The Intersection of AI-Generated Content and Digital Capital : An Exploration of Factors Impacting AI-Detection and its Consequences

Basta, Zofie January 2024 (has links)
Abstract: This thesis investigates the capacity of individuals to detect AI-generated text, and the indicators that enable them to do so. This inquiry is situated in the broader theoretical context of digital capital, the digitization of society, deep mediatization, and AI literacy. Using a quantitative correlation approach, the study tested participants’ accuracy in detecting AI content, and shared factors between participants with high scores on this task. Participants were assessed on a number of self-reported demographic, digital capital, and digital society-based benchmarks in conjunction with AI detection accuracy.

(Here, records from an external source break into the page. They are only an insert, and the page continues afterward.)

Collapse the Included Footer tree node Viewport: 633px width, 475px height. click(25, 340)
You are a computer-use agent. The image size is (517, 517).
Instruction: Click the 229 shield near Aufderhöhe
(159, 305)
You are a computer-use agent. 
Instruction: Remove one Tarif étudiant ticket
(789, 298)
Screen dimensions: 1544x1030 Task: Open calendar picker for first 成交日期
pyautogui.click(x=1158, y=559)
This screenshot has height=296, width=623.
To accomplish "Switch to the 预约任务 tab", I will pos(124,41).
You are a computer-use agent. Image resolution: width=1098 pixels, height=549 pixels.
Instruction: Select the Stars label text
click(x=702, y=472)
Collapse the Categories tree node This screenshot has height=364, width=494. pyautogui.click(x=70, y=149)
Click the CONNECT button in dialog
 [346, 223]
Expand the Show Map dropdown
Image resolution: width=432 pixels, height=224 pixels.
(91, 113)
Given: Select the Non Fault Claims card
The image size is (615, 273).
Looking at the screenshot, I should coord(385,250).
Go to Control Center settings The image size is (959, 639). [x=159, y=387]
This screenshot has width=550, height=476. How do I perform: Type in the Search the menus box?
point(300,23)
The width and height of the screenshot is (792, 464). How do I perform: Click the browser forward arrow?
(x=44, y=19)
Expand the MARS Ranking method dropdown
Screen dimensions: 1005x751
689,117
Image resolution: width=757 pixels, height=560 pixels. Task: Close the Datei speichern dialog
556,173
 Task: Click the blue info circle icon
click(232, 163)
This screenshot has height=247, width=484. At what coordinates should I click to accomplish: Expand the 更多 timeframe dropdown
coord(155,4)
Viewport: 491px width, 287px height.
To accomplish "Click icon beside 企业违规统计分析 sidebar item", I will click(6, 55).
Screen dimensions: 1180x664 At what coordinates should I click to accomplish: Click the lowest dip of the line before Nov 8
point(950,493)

The study employed a mix of statistical methods, including logistic regression and point-biserial correlation matrices. However, only a few specific questions within the digital capital and digital society framework had a statistically significant impact on a participant being in the high-accuracy group, and these correlations were weak. Furthermore, two aspects of digital capital actually had a negative effect on the odds of scoring high on the text detection task.  The findings reveal that there is room for more research into what indicators influence human AI detection capabilities, and whether these skills are learnable or inherent to certain individuals. Moreover, the research highlights the necessity of fostering AI literacy, particularly if these capabilities improve human AI detection. While AI systems can ‘catch’ AI-generated text, their efficacy is mixed, and producers of AI text and evaluators are constantly locked in a game of cat-and-mouse, using evolving AI to recognize evolving AI. Thus, human skills are pivotal, lest we become even more dependent on technology in our deeply mediatized society.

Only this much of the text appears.